▸ **Information provided**:
----------------------------------------

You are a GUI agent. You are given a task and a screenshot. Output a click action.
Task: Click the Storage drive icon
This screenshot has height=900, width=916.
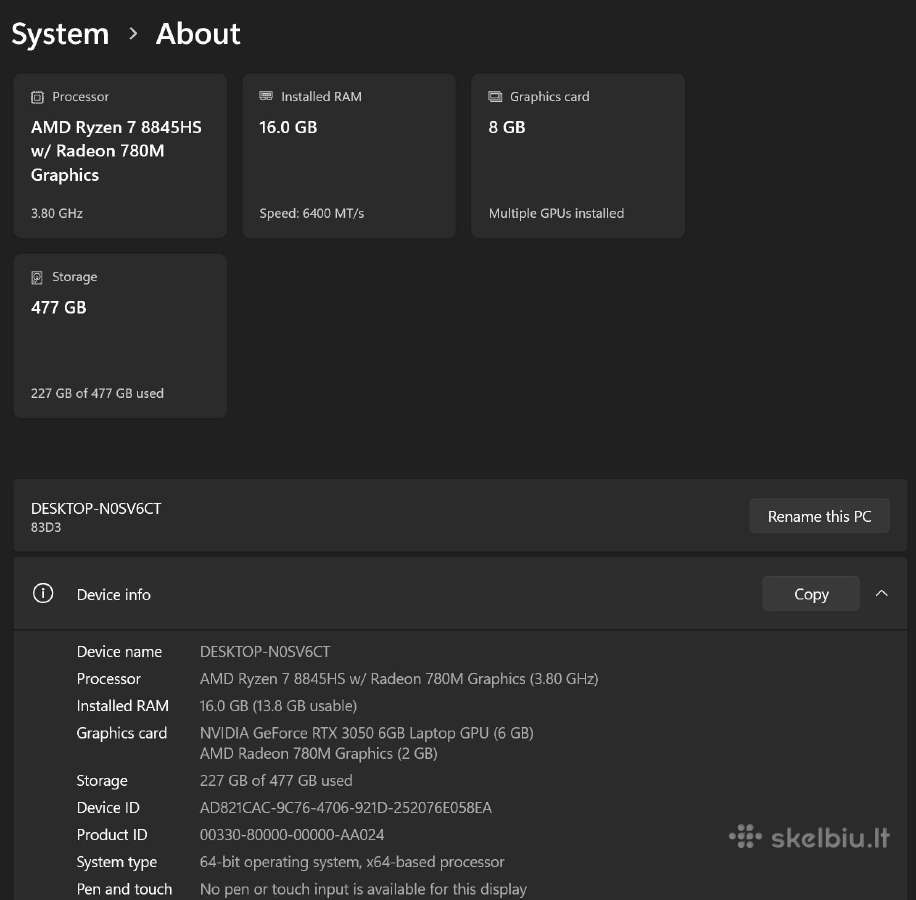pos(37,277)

----------------------------------------

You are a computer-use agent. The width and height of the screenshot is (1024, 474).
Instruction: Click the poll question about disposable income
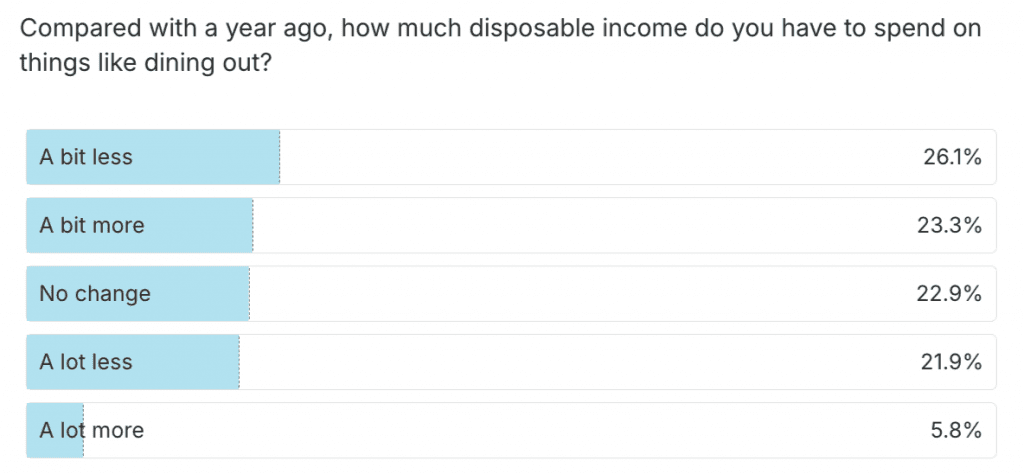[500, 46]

----------------------------------------

▸ **Task goal**: Based on the entries above, give the number of lines with the string "agent" and no further text.

▸ **Answer for this exercise**: 2